Intervention de Éric Gold

Réunion du 28 mars 2018 à 21h30
Ouverture à la concurrence du transport ferroviaire de voyageurs — Discussion générale

Photo de Éric GoldÉric Gold :

Madame la présidente, madame la ministre, chers collègues, à la veille de l’examen du projet de loi pour un nouveau pacte ferroviaire, nous nous réunissons aujourd’hui pour débattre de l’ouverture à la concurrence du deuxième plus grand réseau ferré d’Europe, après celui de l’Allemagne.

Le Gouvernement propose de recourir aux ordonnances pour transposer le quatrième paquet ferroviaire et réformer la SNCF. La présente proposition de loi intervient donc à point nommé, car elle vient illustrer les vertus du bicamérisme, que le groupe du RDSE ne cessera de défendre, la qualité du travail sénatorial et la nécessité de garantir en toutes circonstances les pouvoirs du Parlement.

Une réforme aussi majeure que celle du transport ferroviaire mérite cette discussion de fond, qui intéresse nos concitoyens non seulement en tant qu’usagers, mais aussi en tant que contribuables. Nous saluons ainsi l’initiative conjointe de notre collègue Hervé Maurey et de Louis Nègre, ancien sénateur.

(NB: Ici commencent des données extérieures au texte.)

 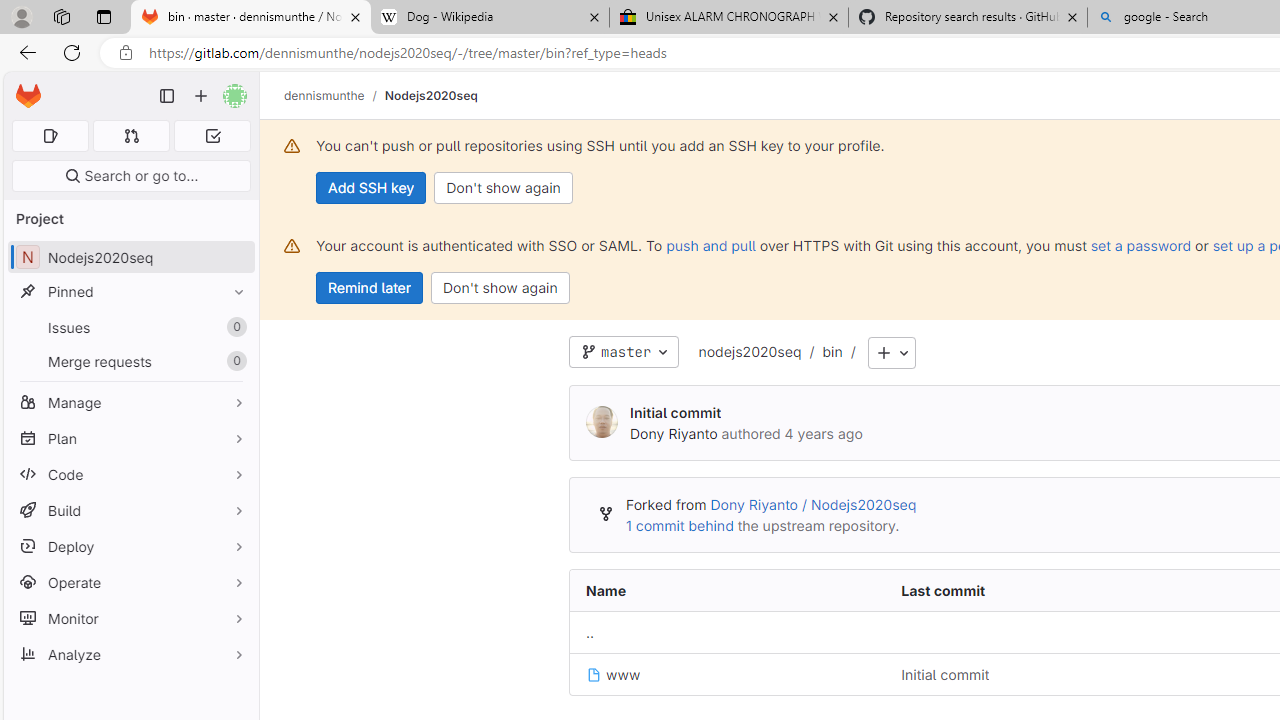 I want to click on 'Assigned issues 0', so click(x=50, y=135).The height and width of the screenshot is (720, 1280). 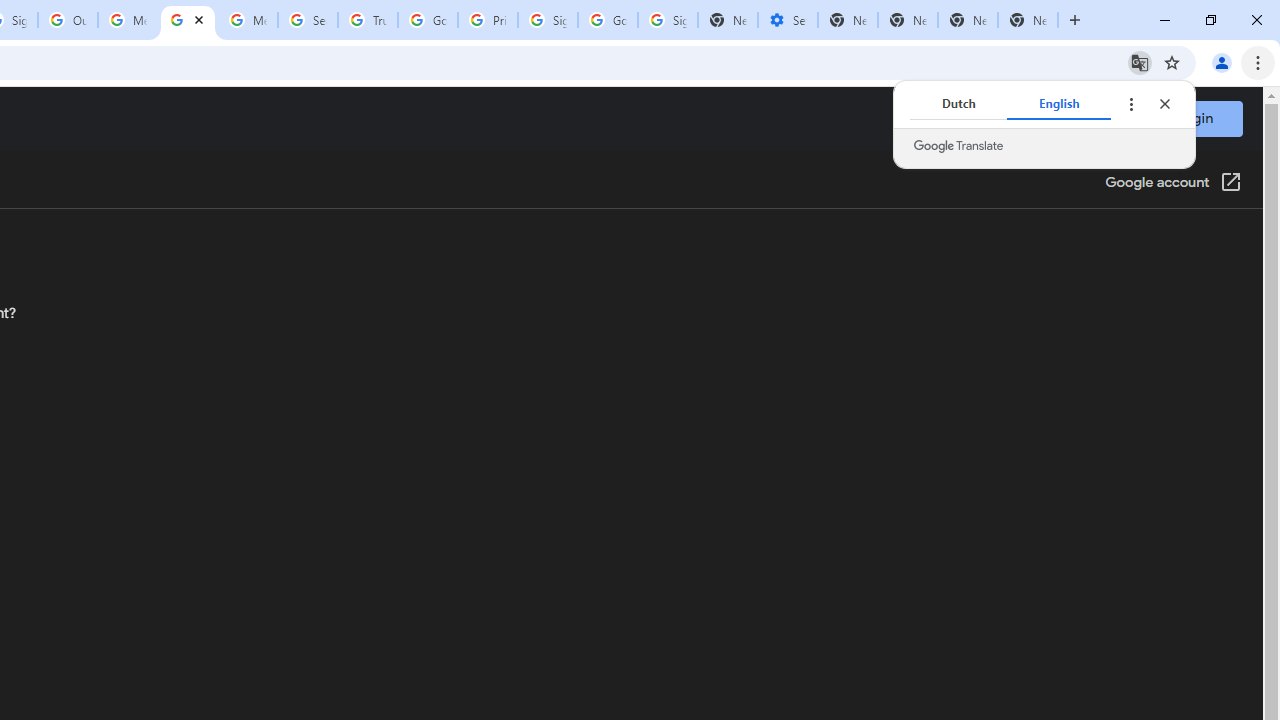 What do you see at coordinates (306, 20) in the screenshot?
I see `'Search our Doodle Library Collection - Google Doodles'` at bounding box center [306, 20].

Mes chers collègues, il est bien question de réformer. D’une part, la France doit se mettre en conformité avec ses engagements européens ; dans ce domaine, mieux vaut anticiper que réagir aux événements. D’autre part, la SNCF est confrontée à une dette importante et croissante – elle accumule 2 milliards d’euros par an de déficit – ainsi qu’à une stagnation de la part modale du ferroviaire depuis 2010.

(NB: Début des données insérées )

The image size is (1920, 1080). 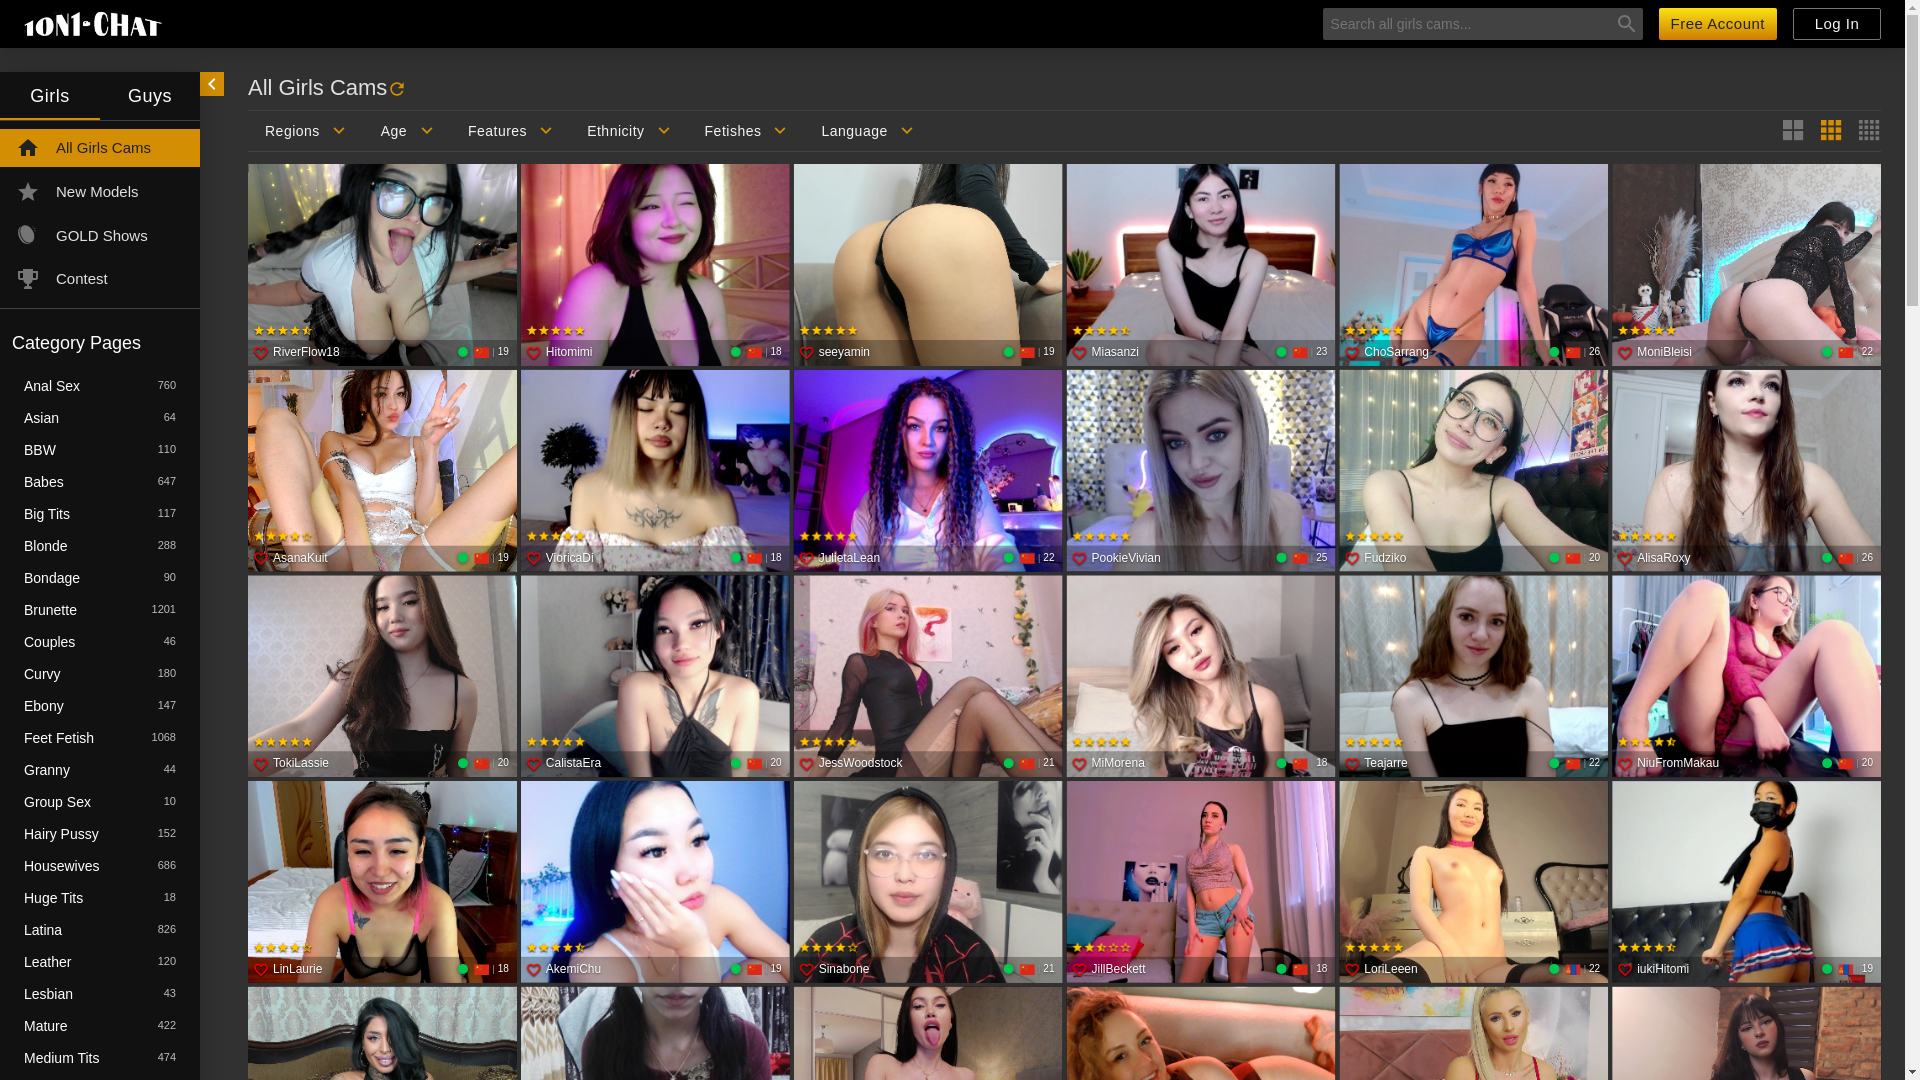 I want to click on 'seeyamin, so click(x=927, y=265).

Nous préparons l’ouverture à la concurrence dans un contexte particulier : l’État stratège est totalement absent depuis plus de trente ans en ce qui concerne l’aménagement du territoire, que ce soit en matière de choix de dessertes ou de financement des infrastructures. Les inquiétudes des agents, des usagers, des territoires et des parlementaires que nous sommes sont donc pleinement justifiées. Des directives sont données, mais la feuille de route n’est pas toujours lisible. La priorité accordée par le passé au financement des lignes à grande vitesse a conduit à ce que des lignes moins importantes, qui structurent pourtant le territoire de la République, soient délaissées. Les défauts d’entretien font peser aujourd’hui de réelles menaces sur certaines dessertes.

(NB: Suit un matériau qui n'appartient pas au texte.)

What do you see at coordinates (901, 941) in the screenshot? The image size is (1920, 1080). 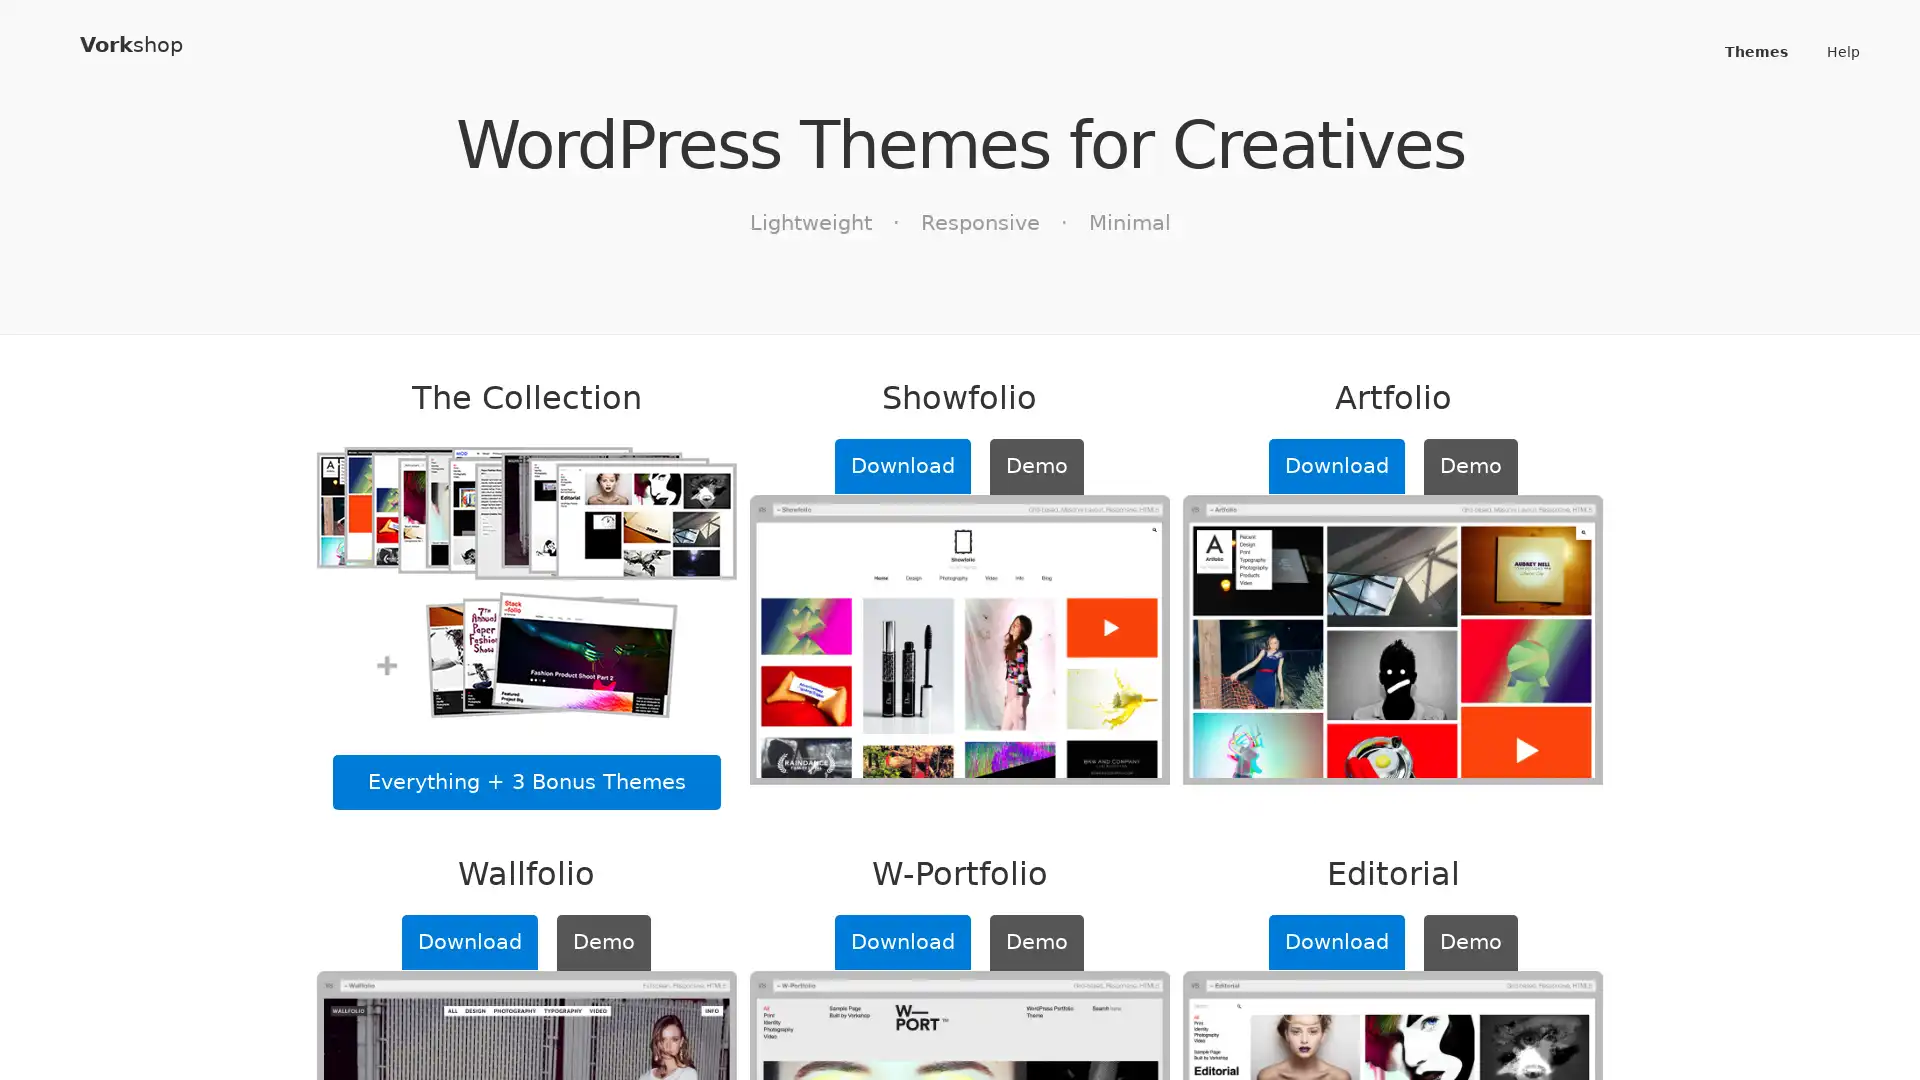 I see `Download` at bounding box center [901, 941].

Avec 13 milliards d’euros de dépenses publiques allouées chaque année au ferroviaire, nos collectivités territoriales et nos concitoyens sont en droit d’exiger un service complet et de qualité. Or le taux de retard demeure élevé par rapport aux autres pays européens.

Certes, la SNCF n’a pas vocation à être bénéficiaire, puisqu’elle remplit une mission de service public vitale pour l’accès de tous aux transports, la réduction des gaz à effet de serre et le maillage territorial. J’y suis particulièrement sensible, comme tous les membres de la commission de l’aménagement du territoire et du développement durable. Toutefois, j’ai la conviction qu’un tel service peut aller de pair avec une gouvernance efficace et des finances assainies.

L’achèvement de l’ouverture à la concurrence constitue l’occasion pour la France d’apporter les améliorations qui s’imposent à la gouvernance de notre système ferroviaire. Le législateur déterminera les modalités de cette libéralisation, mais nous pensons que ce débat aurait dû avoir lieu avant 2018, dernière année avant l’échéance fixée par le droit européen.

En l’état actuel, deux positions semblent se dessiner quant aux modalités de l’entrée des nouveaux opérateurs sur le marché des LGV : d’un côté, l’open access, permettant à toute entreprise d’accéder au réseau sans appel d’offres ; de l’autre, un système de franchises qui régulerait cet accès afin de ne pas remettre en cause la péréquation existant entre les lignes rentables et les lignes déficitaires, au détriment de l’aménagement du territoire. Les deux options comportent leurs avantages et leurs inconvénients. C’est la raison pour laquelle nos voisins européens ont procédé à une combinaison des deux.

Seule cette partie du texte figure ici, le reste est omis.